EXERCISE PROMPT: Please report how many lines in the data underneath hold the word "resolution", with no other text.

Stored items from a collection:
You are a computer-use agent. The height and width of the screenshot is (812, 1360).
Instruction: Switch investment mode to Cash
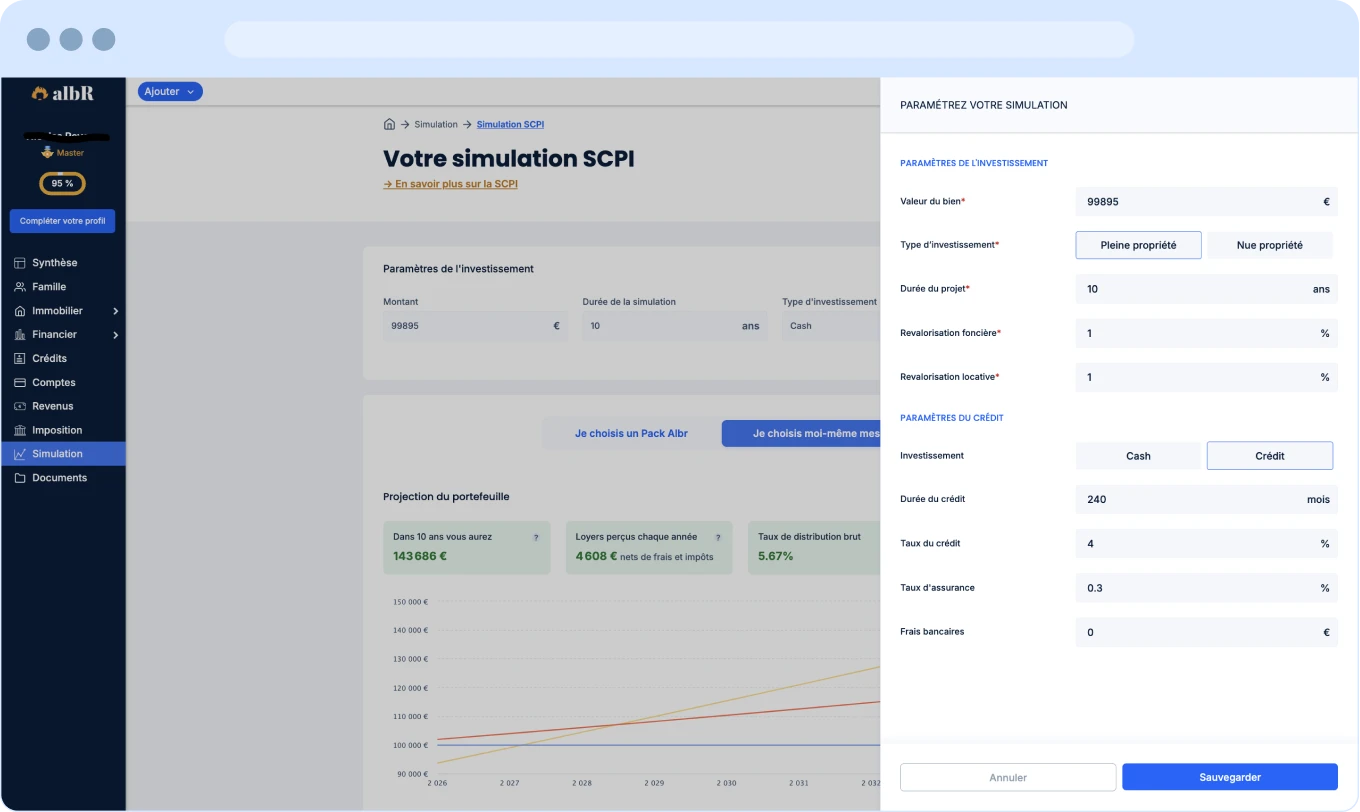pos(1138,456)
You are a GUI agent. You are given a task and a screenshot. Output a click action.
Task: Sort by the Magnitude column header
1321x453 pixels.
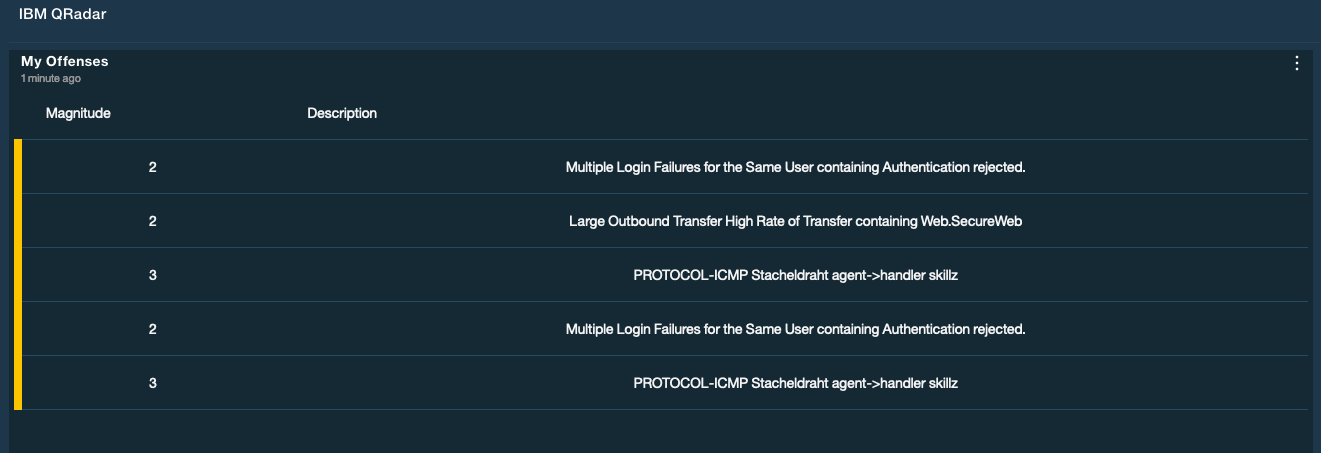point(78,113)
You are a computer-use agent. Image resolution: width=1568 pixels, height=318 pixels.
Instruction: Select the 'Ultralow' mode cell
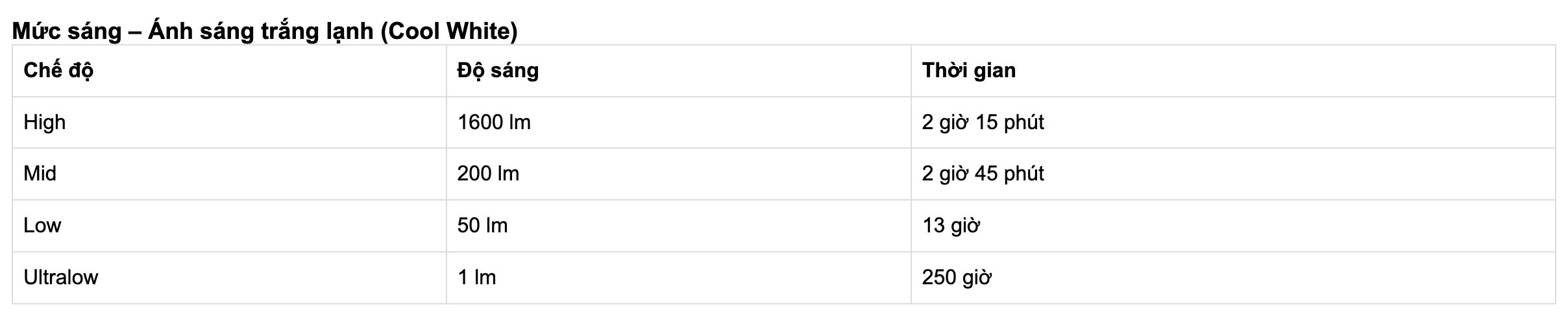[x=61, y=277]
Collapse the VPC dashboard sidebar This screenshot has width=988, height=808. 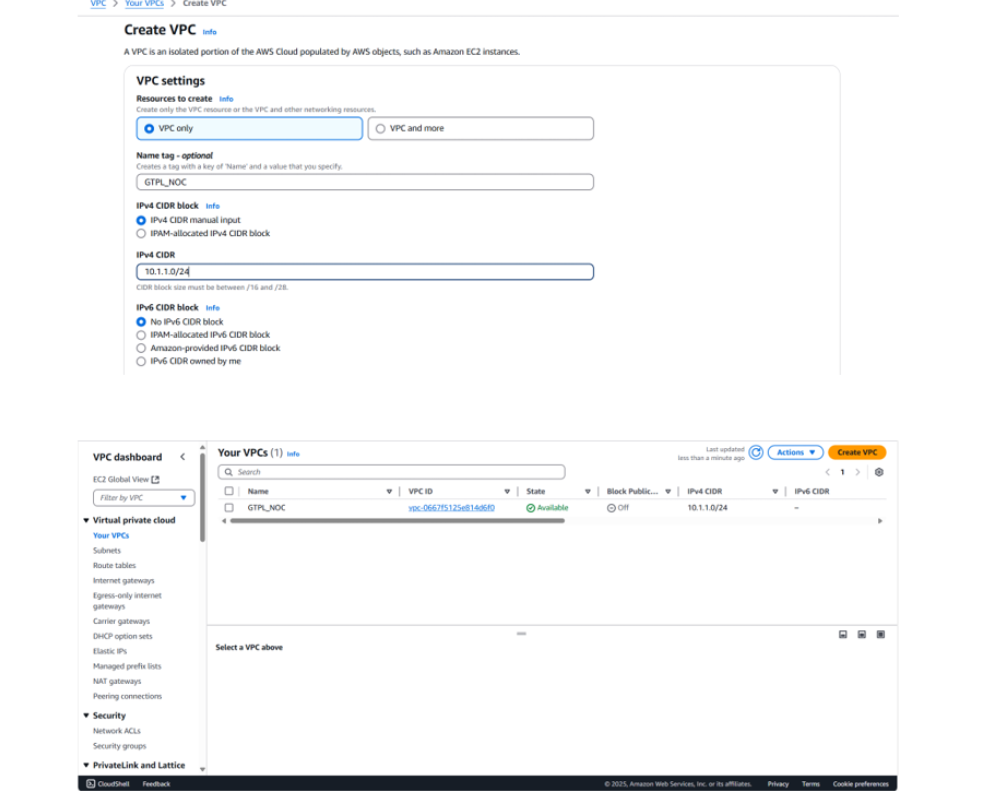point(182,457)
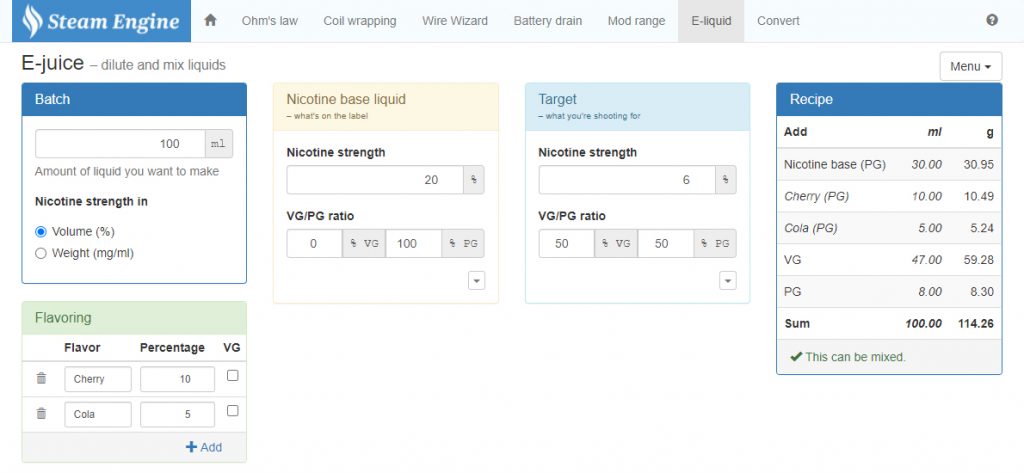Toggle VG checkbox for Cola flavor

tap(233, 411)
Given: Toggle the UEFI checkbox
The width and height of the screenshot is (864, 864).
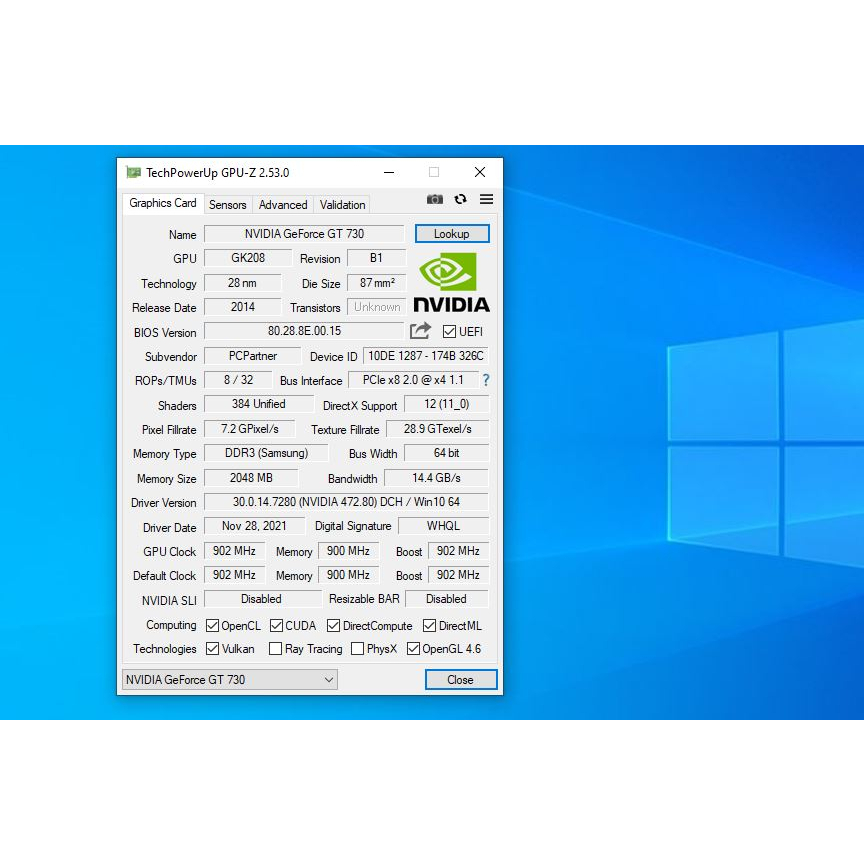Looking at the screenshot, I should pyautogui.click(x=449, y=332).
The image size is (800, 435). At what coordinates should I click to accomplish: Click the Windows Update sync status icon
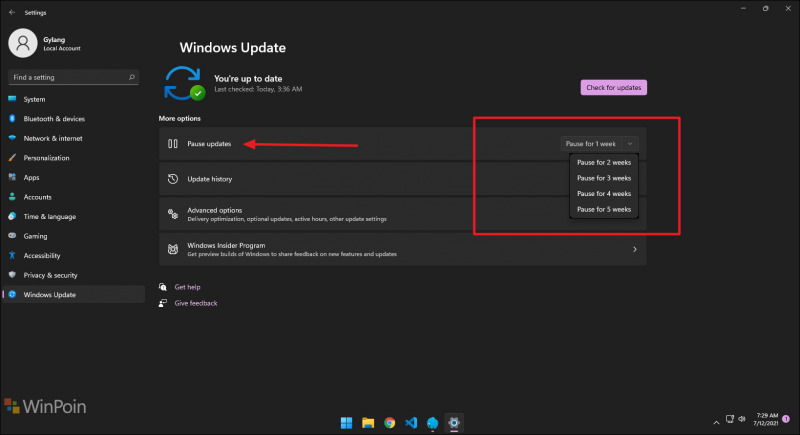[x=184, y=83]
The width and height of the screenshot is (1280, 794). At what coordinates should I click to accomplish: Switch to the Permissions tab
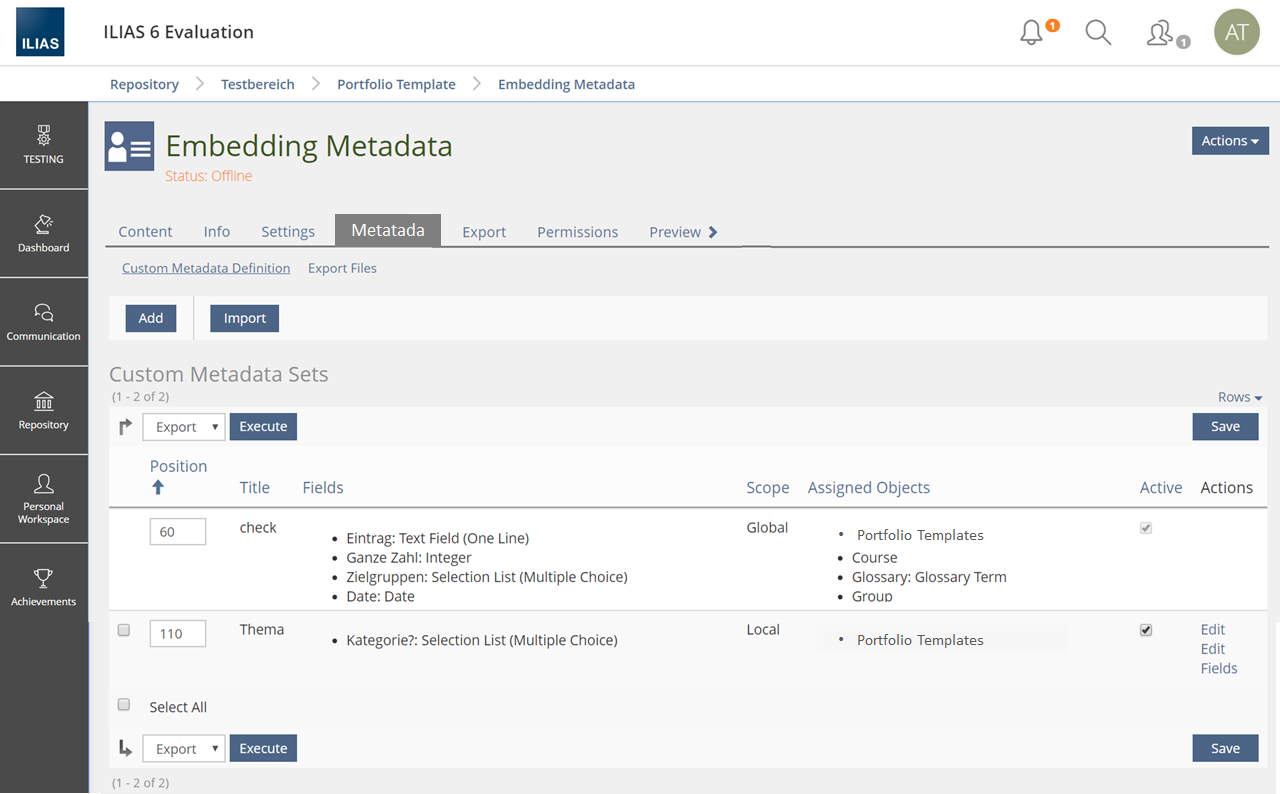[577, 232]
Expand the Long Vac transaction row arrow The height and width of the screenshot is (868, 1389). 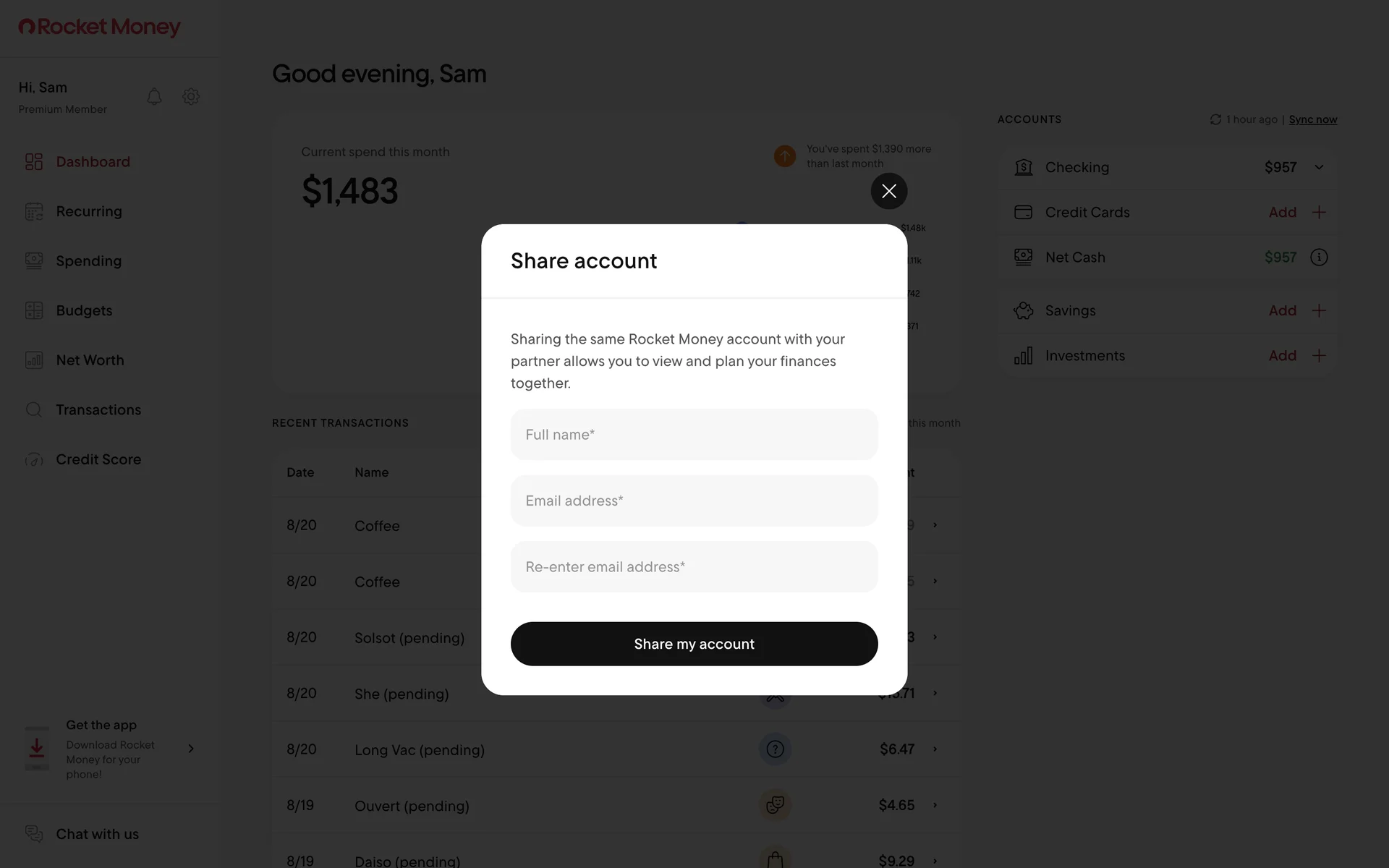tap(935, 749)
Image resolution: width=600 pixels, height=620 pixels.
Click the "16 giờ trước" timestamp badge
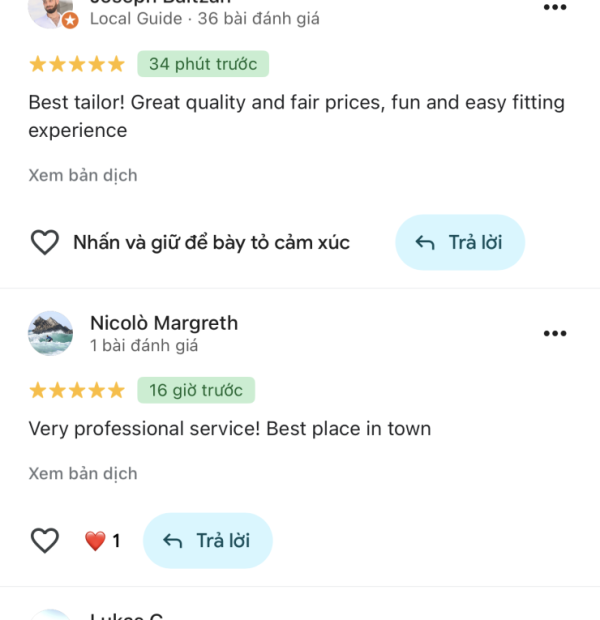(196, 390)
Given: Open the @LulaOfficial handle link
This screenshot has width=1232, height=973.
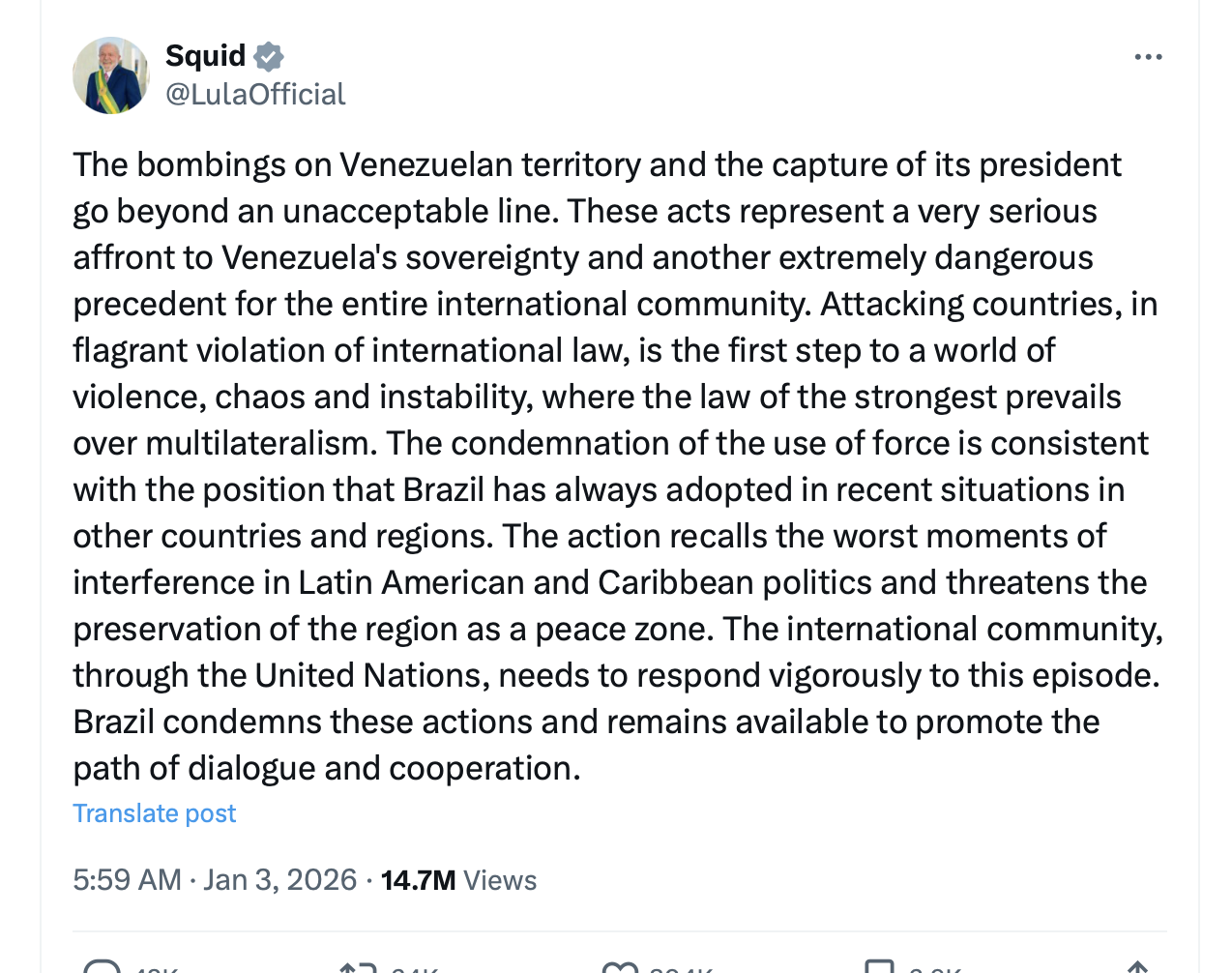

SOLUTION BELOW: 2